EXERCISE: Pictures aside, output each record exactly.

THE INPUT:
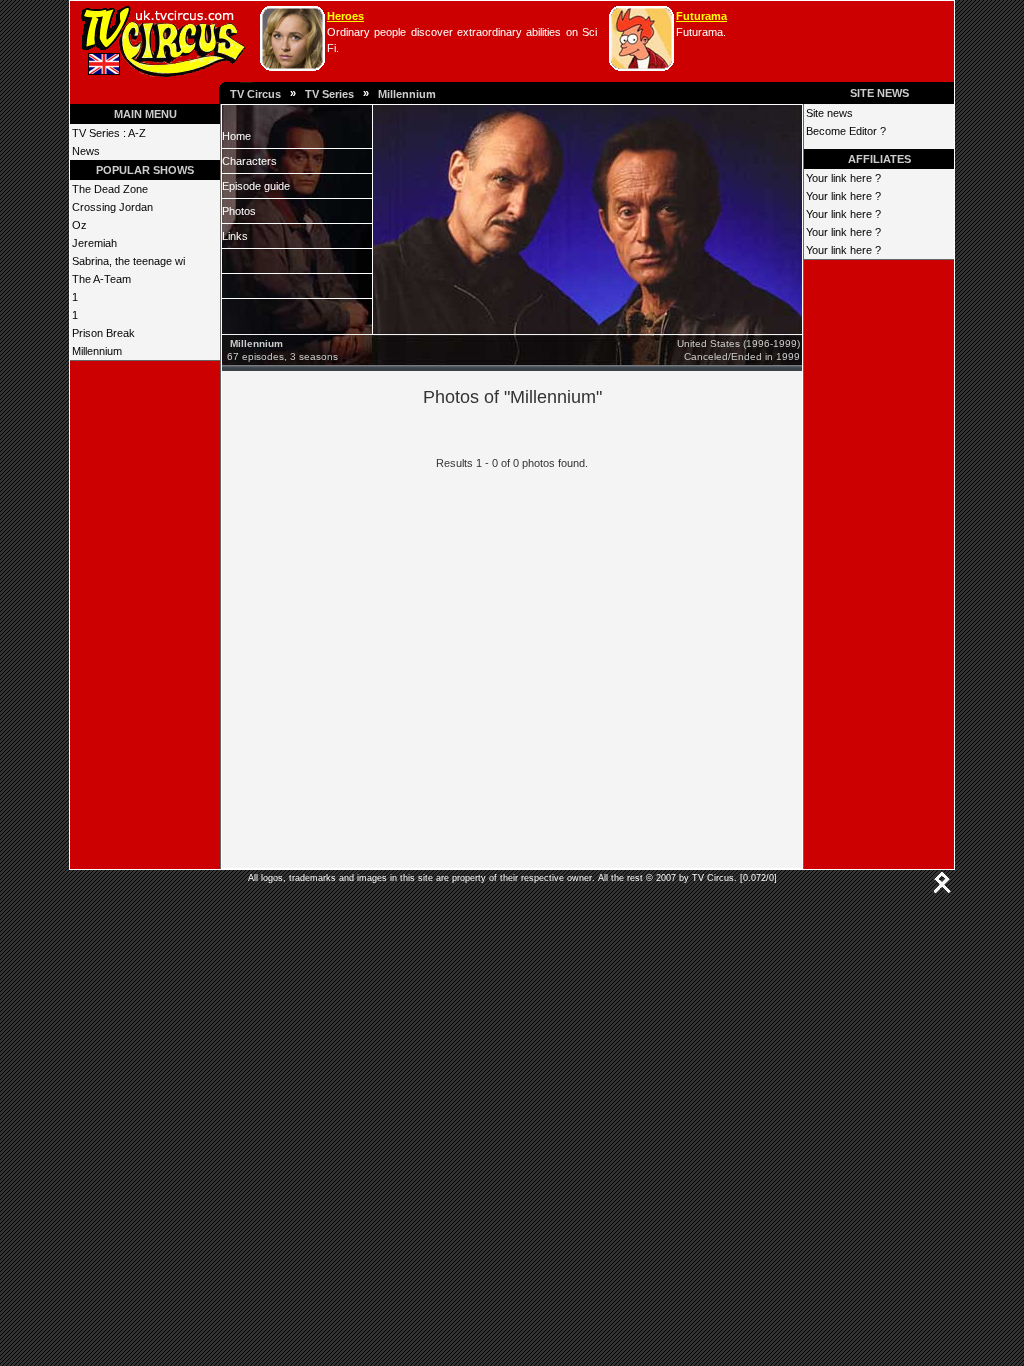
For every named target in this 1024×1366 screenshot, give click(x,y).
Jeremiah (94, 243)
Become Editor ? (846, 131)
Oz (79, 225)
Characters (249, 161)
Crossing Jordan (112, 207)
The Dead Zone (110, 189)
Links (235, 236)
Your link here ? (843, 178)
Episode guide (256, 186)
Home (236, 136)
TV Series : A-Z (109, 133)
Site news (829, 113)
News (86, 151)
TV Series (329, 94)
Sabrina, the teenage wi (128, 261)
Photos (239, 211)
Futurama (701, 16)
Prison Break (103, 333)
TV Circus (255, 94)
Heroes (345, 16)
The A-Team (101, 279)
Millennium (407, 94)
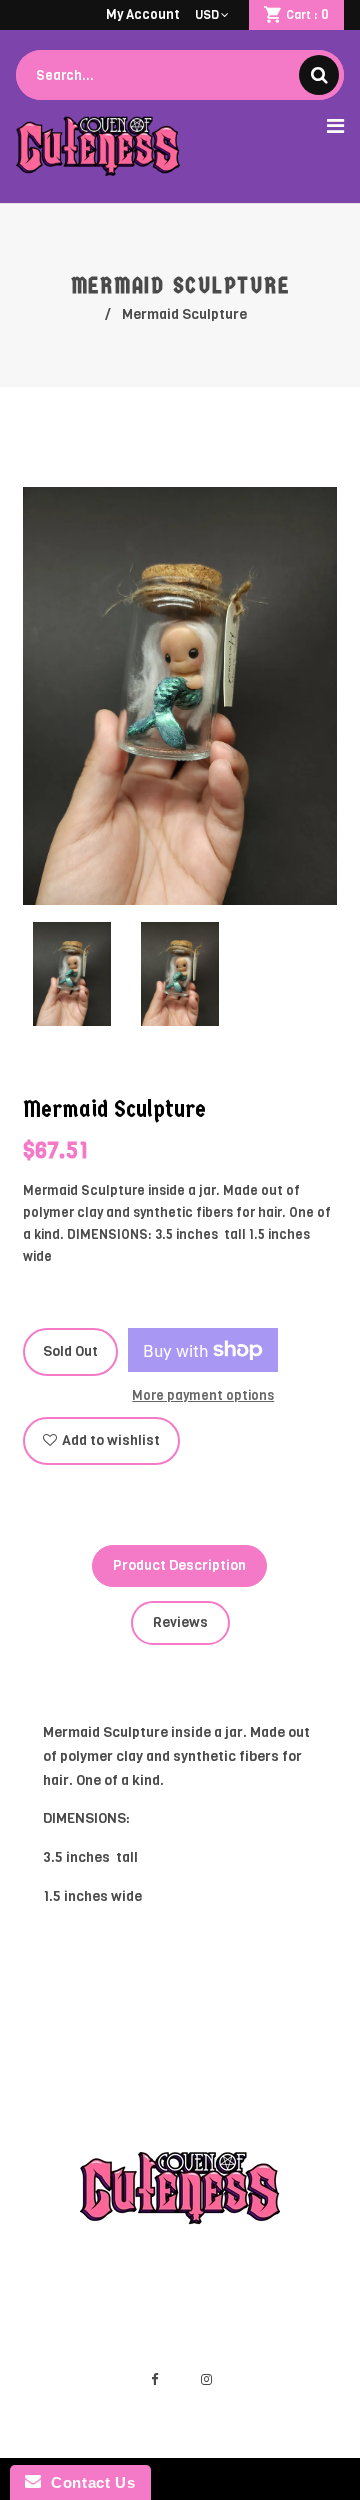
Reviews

SOLUTION TO THE EXERCISE:
For every named target in this 1024×1366 screenshot, give click(x,y).
Jeremiah (94, 243)
Become Editor ? (846, 131)
Oz (79, 225)
Characters (249, 161)
Crossing Jordan (112, 207)
The Dead Zone (110, 189)
Links (235, 236)
Your link here ? (843, 178)
Episode guide (256, 186)
Home (236, 136)
TV Series : A-Z (109, 133)
Site news (829, 113)
News (86, 151)
TV Series (329, 94)
Sabrina, the teenage wi (128, 261)
Photos (239, 211)
Futurama (701, 16)
Prison Break (103, 333)
TV Circus (255, 94)
Heroes (345, 16)
The A-Team (101, 279)
Millennium (407, 94)
Reviews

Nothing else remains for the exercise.